→ WRITTEN TASK
Convert the data below into a numbered list with one line per entry, skipping any blank lines. Leave the pictures out.
--- START OF PROVIDED DATA ---
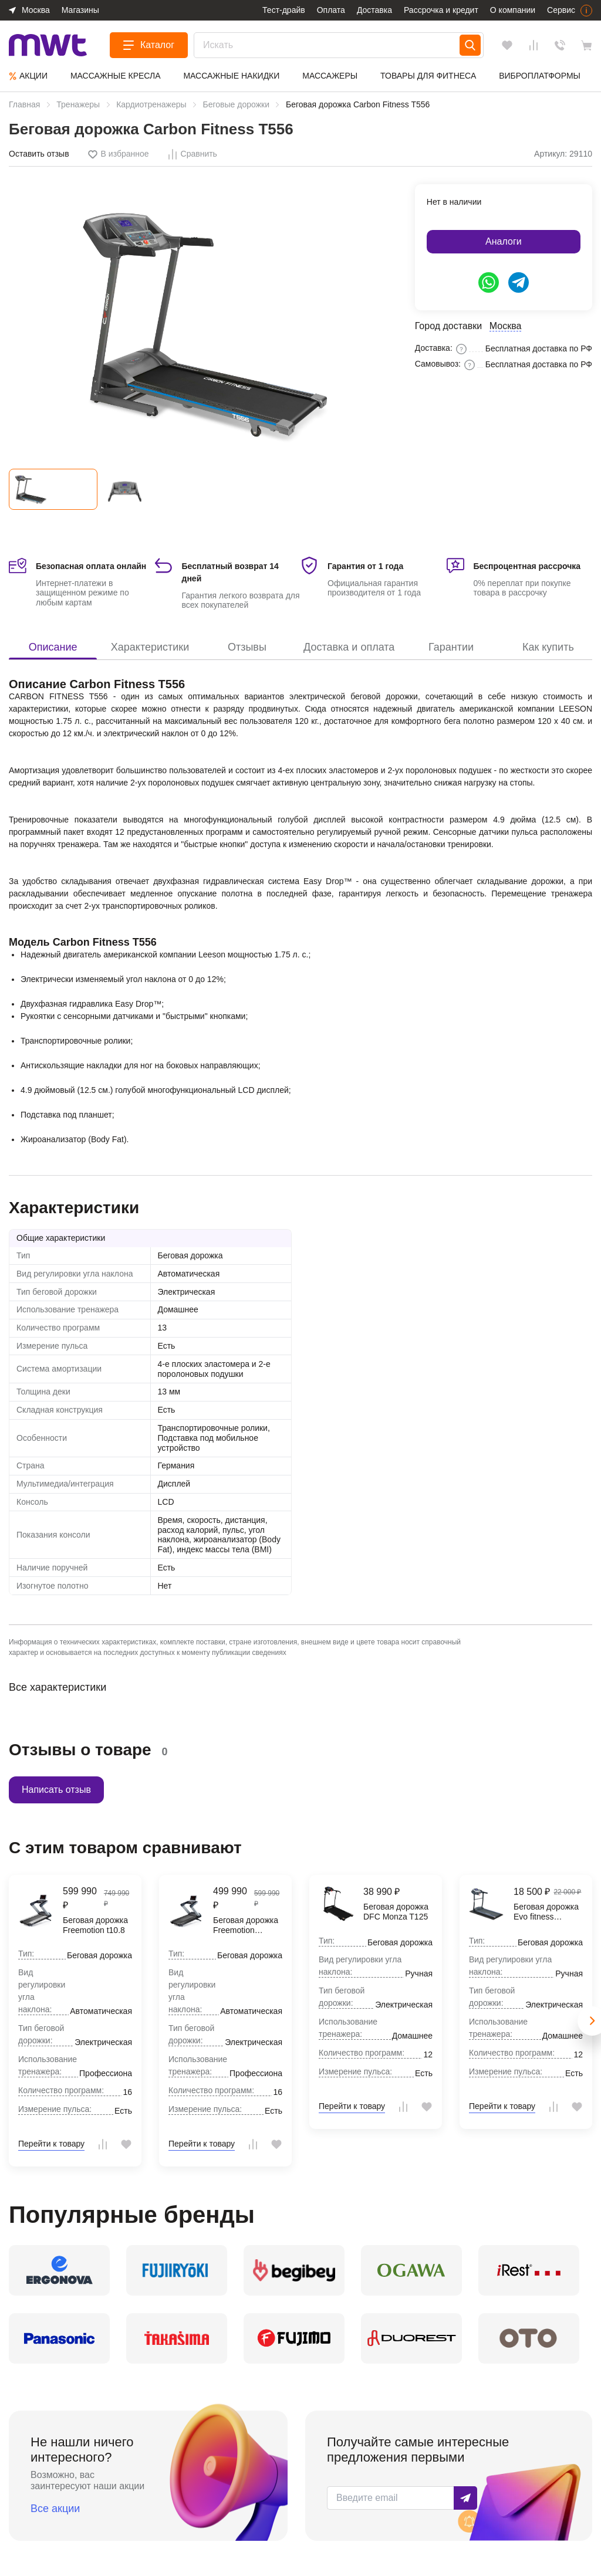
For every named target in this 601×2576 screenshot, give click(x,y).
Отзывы (247, 647)
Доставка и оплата (348, 647)
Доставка (374, 10)
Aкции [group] (28, 76)
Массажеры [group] (329, 75)
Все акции (55, 2508)
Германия (176, 1465)
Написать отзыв (56, 1790)
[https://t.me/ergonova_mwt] (518, 282)
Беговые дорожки (236, 104)
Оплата (331, 10)
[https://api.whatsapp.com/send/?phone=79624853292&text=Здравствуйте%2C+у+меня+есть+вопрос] (488, 282)
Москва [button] (36, 10)
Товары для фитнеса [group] (428, 75)
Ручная (419, 1973)
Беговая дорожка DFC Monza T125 (395, 1911)
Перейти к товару (51, 2143)
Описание (53, 647)
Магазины (80, 10)
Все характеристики (57, 1687)
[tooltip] (118, 154)
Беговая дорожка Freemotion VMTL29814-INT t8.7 (245, 1925)
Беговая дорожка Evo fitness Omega (546, 1912)
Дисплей (174, 1483)
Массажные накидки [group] (231, 75)
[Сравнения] (533, 45)
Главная (24, 104)
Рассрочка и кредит (441, 10)
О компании (512, 10)
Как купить (548, 647)
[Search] (470, 45)
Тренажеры (78, 104)
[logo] (48, 45)
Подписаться (465, 2498)
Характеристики (150, 647)
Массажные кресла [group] (115, 75)
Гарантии (451, 647)
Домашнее (178, 1309)
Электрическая (186, 1292)
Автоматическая (189, 1273)
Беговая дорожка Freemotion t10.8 (95, 1925)
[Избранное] (507, 45)
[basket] (586, 45)
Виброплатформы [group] (539, 75)
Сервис (561, 10)
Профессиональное (116, 2073)
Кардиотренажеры (151, 104)
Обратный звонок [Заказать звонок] (560, 45)
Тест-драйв (283, 10)
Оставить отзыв (39, 153)
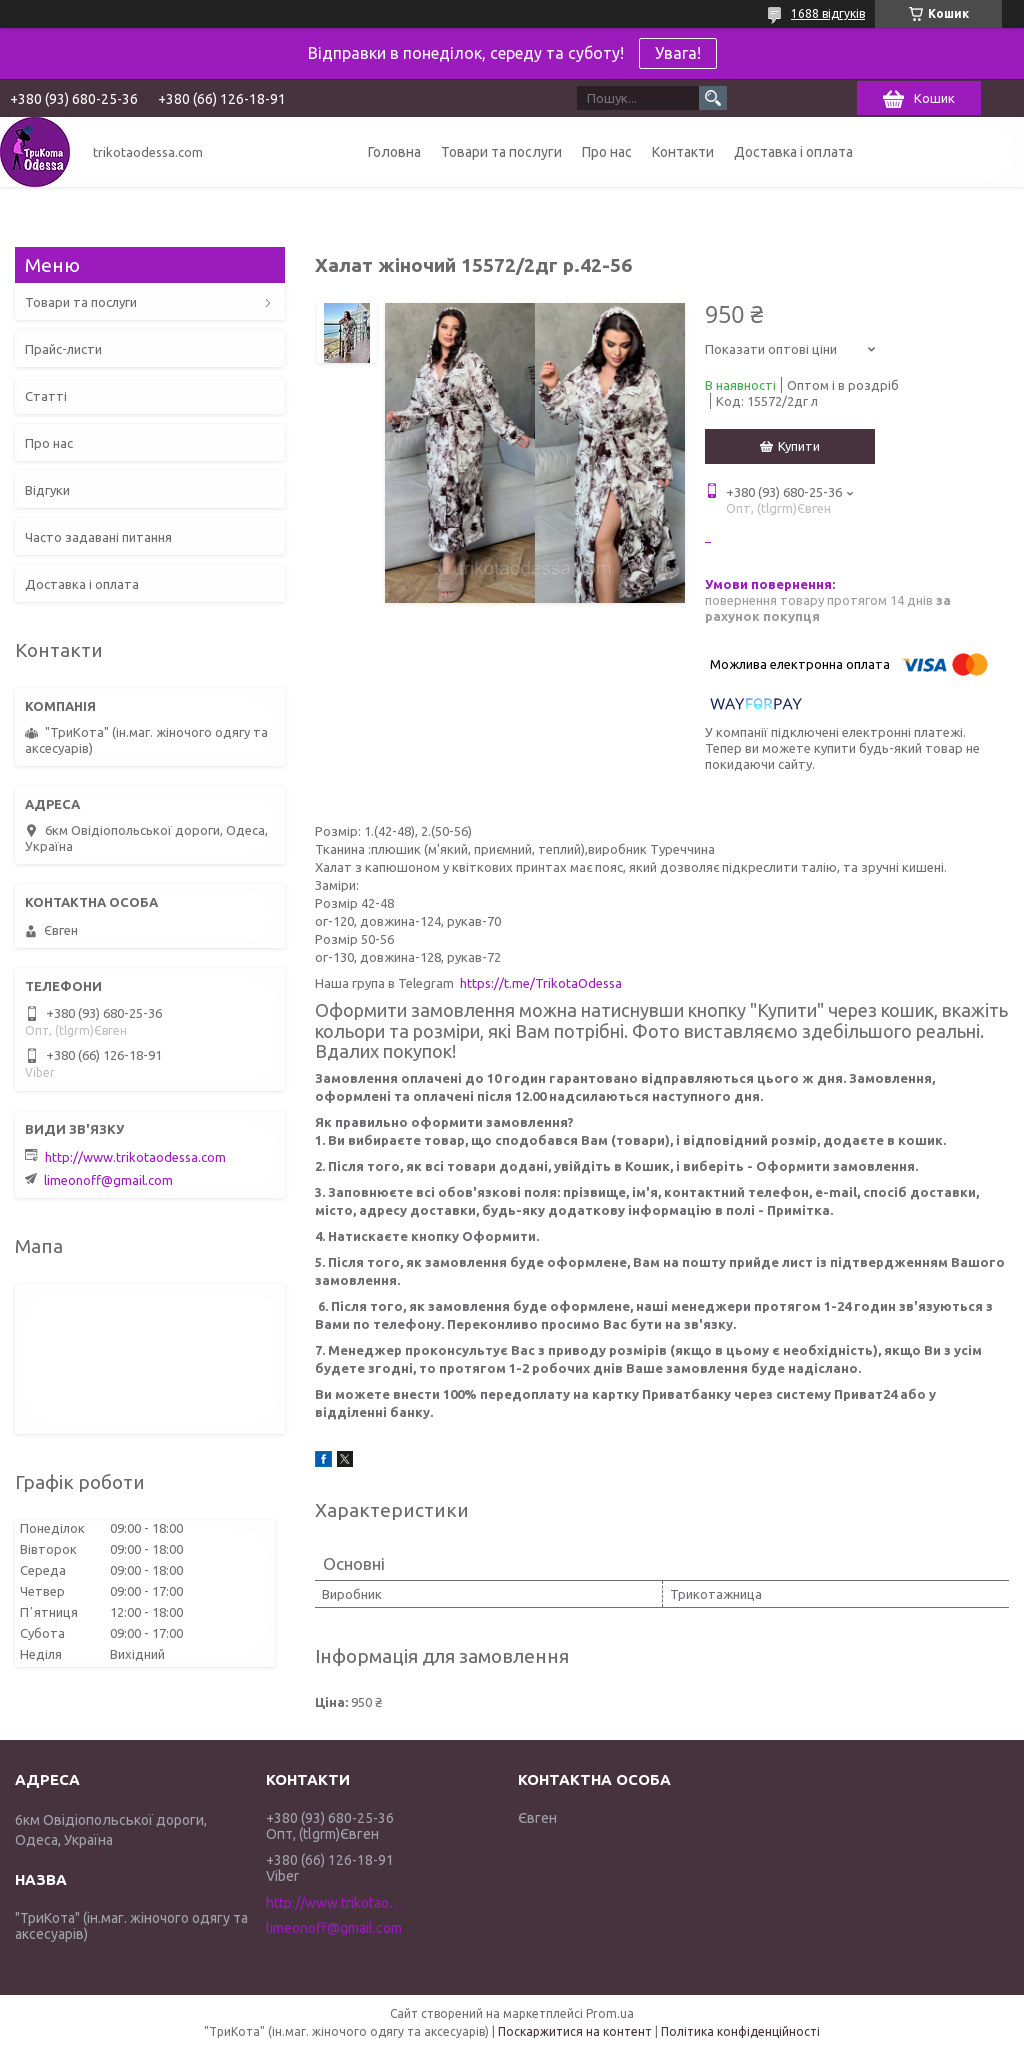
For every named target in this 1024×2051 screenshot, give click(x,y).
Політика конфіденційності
--- END OF PROVIDED DATA ---
→ TASK SOLUTION
1. For every named target in this 601×2576 screenshot, give click(x,y).
2. Отзывы (247, 647)
3. Доставка и оплата (348, 647)
4. Доставка (374, 10)
5. Aкции [group] (28, 76)
6. Массажеры [group] (329, 75)
7. Все акции (55, 2508)
8. Германия (176, 1465)
9. Написать отзыв (56, 1790)
10. [https://t.me/ergonova_mwt] (518, 282)
11. Беговые дорожки (236, 104)
12. Оплата (331, 10)
13. [https://api.whatsapp.com/send/?phone=79624853292&text=Здравствуйте%2C+у+меня+есть+вопрос] (488, 282)
14. Москва [button] (36, 10)
15. Товары для фитнеса [group] (428, 75)
16. Ручная (419, 1973)
17. Беговая дорожка DFC Monza T125 (395, 1911)
18. Перейти к товару (51, 2143)
19. Описание (53, 647)
20. Магазины (80, 10)
21. Все характеристики (57, 1687)
22. [tooltip] (118, 154)
23. Беговая дорожка Freemotion VMTL29814-INT t8.7 (245, 1925)
24. Беговая дорожка Evo fitness Omega (546, 1912)
25. Дисплей (174, 1483)
26. Массажные накидки [group] (231, 75)
27. [Сравнения] (533, 45)
28. Главная (24, 104)
29. Рассрочка и кредит (441, 10)
30. О компании (512, 10)
31. Как купить (548, 647)
32. [Search] (470, 45)
33. Тренажеры (78, 104)
34. [logo] (48, 45)
35. Подписаться (465, 2498)
36. Характеристики (150, 647)
37. Массажные кресла [group] (115, 75)
38. Гарантии (451, 647)
39. Домашнее (178, 1309)
40. Электрическая (186, 1292)
41. Автоматическая (189, 1273)
42. Беговая дорожка Freemotion t10.8 (95, 1925)
43. [Избранное] (507, 45)
44. [basket] (586, 45)
45. Виброплатформы [group] (539, 75)
46. Сервис (561, 10)
47. Профессиональное (116, 2073)
48. Кардиотренажеры (151, 104)
49. Обратный звонок [Заказать звонок] (560, 45)
50. Тест-драйв (283, 10)
51. Оставить отзыв (39, 153)
52. For every named target in this 1024×2051 screenshot, give click(x,y).
53. Політика конфіденційності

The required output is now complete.